Friday, April 30, 2010

View from an exam room



Its exam season and I'm doing some invigilating at Lancaster University. The other day I forgot to bring anything to read, but I had a black biro pen, so I drew the trees next to the fairly uninspiring building site out the window. It entertained me for a surprisingly long time, although I think I frightened the student just in front of the window. I was considering drawing the students but it would have been too obvious. I'm fairly pleased with how the drawing turned out. It sort of reflects the bleak atmosphere of an exam room, and my feeling which I've always had, whether sitting exams or supervising them, that what's outside the window is always of greater interest.
Maybe would have been better if I'd included the window frames - works better when seen 'framed' in the sketchbook.

I've had loads of really great bird encounters lately but unfortunately have not drawn any of them.
On the 1st of April I was walking by the River Wenning, just west of Hornby, where it meets the River Lune, and saw clouds of acrobatic swallow like birds, which confused me, as it was still freezing cold, and too early in the year for swallows. It turns out that they were sand martins, which return from their migration earlier than swallows and house martins. There are sand martins living all along this stretch of river, and this afternoon I spent five minutes watching them darting over the water catching insects, and popping in and out of the holes they nest in, on the opposite bank. They're lovely little birds and were zooming right past me.

On the 11th of April I saw a Marsh Harrier in the RSPB reserve Leighton Moss, which is about 15 miles north of here in the beautiful South Lakes. Marsh Harriers are quite rare, as they live in reed beds, which are nationally very scarce. They are a bit smaller than buzzards, and a totally different shape. Have a look at http://www.rspb.org.uk/wildlife/birdguide/name/m/marshharrier/index.aspx. It was circling round and round just above the reeds, hunting, occasionally diving down out of site. He (I think) was getting frequently harried by buzzards and crows, guess they don't get on too well.
There was also a couple of Great Crested Grebes, nesting just in front of the hide. Also really beautiful birds.

Finally, well, for this entry, we have a nestful of baby house martins, conveniently residing just above my study window. The babies screech and cheep every few minutes when they get fed.

Wednesday, April 14, 2010

Elm twig

This watercolour sketch is of an elm twig, with its flowers. Elms flower before the leaves come out. This particular tree is a lovely large one, in a nearby field. I'd passed it several times but never before realised it was an elm - my parents were visiting and Dad identified it. I was recently reading about elms in Robert Macfarlane's lovely book 'The Wild Places'. He writes of how until relatively recently, elms used to be a really distinctive feature of the English countryside, as can be seen from old landscape paintings. John Constable painted many landscapes with elm trees. Elms were planted to mark waypoints, and lived to be hundreds of years old. This link shows a painting Constable made of an elm's trunk: http://tinyurl.com/y3hrczy.

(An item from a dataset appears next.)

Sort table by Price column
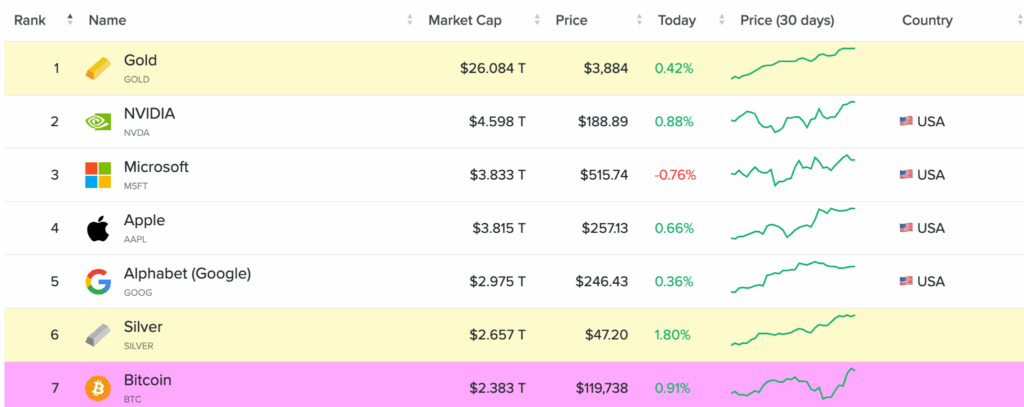 click(572, 20)
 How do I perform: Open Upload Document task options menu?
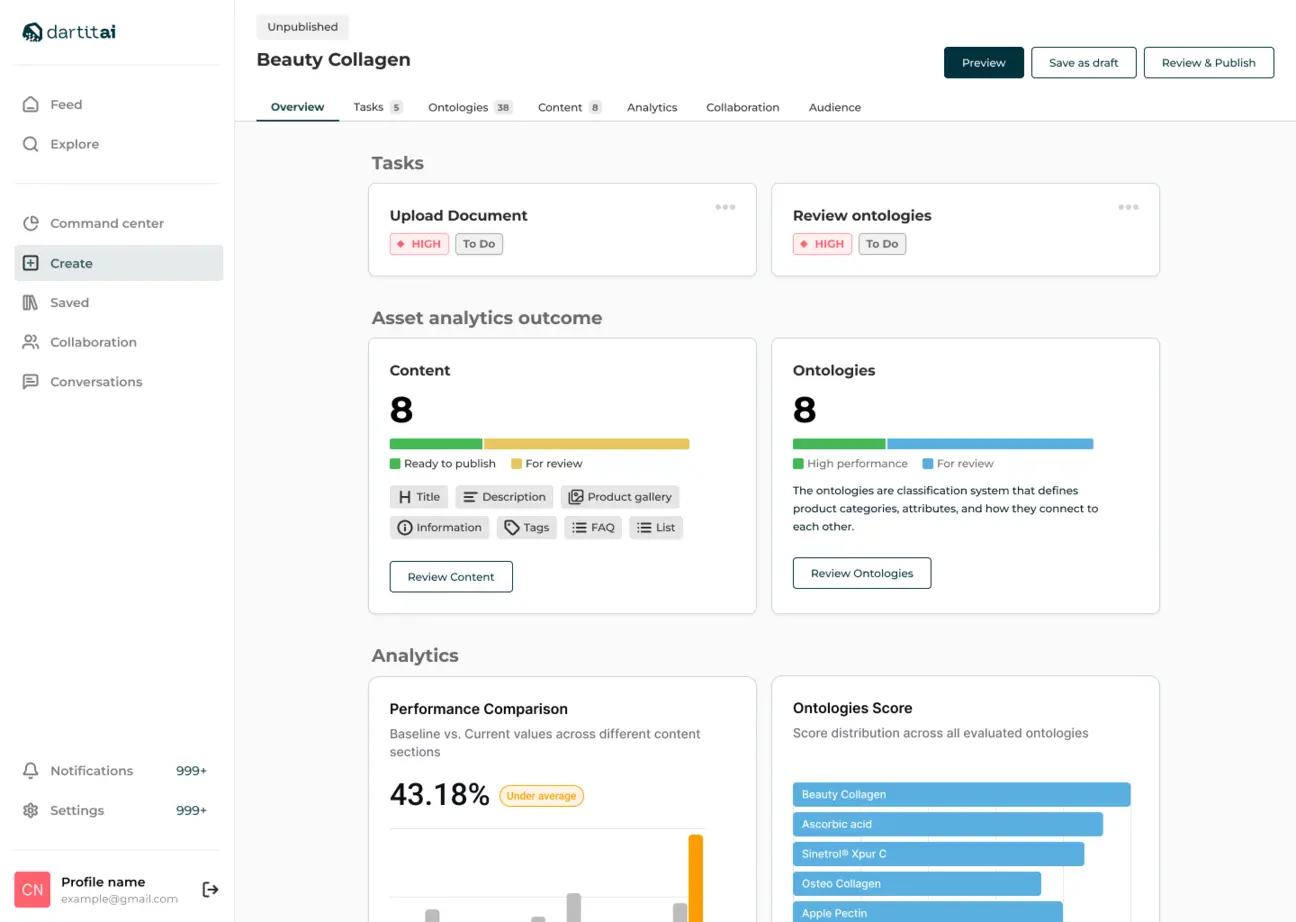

Sadly, Dutch elm disease has decimated elm trees, and often the only ones left surviving are small ones, inside hedges. The beetles that bear the fungi causing the disease apparently target larger trees. Dutch elm disease arrived on the south coast of England in the late 1960's, in a shipment of logs from the US; and within ten years about 30 million died. Large elms are really scarce now. I think I will draw the Galgate elm tree later in the summer, when it is in leaf.

Tuesday, April 6, 2010

First sketch in the new house : )


Happy Easter. We have just moved into our new house, near Lancaster, NW England. This is Johnny 'relaxing' with his iPhone after a hard evenings unpacking. And Ashby just relaxing.

Moving has been a fairly protracted event, as we drove from Vienna and stopped off four times along the way in Salzburg, Trier, Brussels, and Leamington Spa. Springtime had already arrived in Vienna, the Saturday before we left was a lovely 19˚C. I was playing with Vienna Pipes and Drums in the St Patrick's Day Parade, my farewell gig. It was also lovely weather in Trier, an old town on the river Mosel, near the border of Luxembourg. Unfortunately things degenerated from then on; we returned to the UK in time to experience bitter north winds and snow...

I'm renting some studio space in Hornby, and am currently setting things up. It's situated in a beautiful location in the Lune Valley, east of Lancaster. Just across the fields is the confluence of the rivers Wenning and the Lune. Hornby is situated close to the border with North Yorkshire, and as I drive there I get lovely views across the fells, including the prominent hill Ingleborough. Also a great area for wildlife, I've often seen kingfishers on the Lune and there have been recent reports of otters. : ) Some drawings coming soon.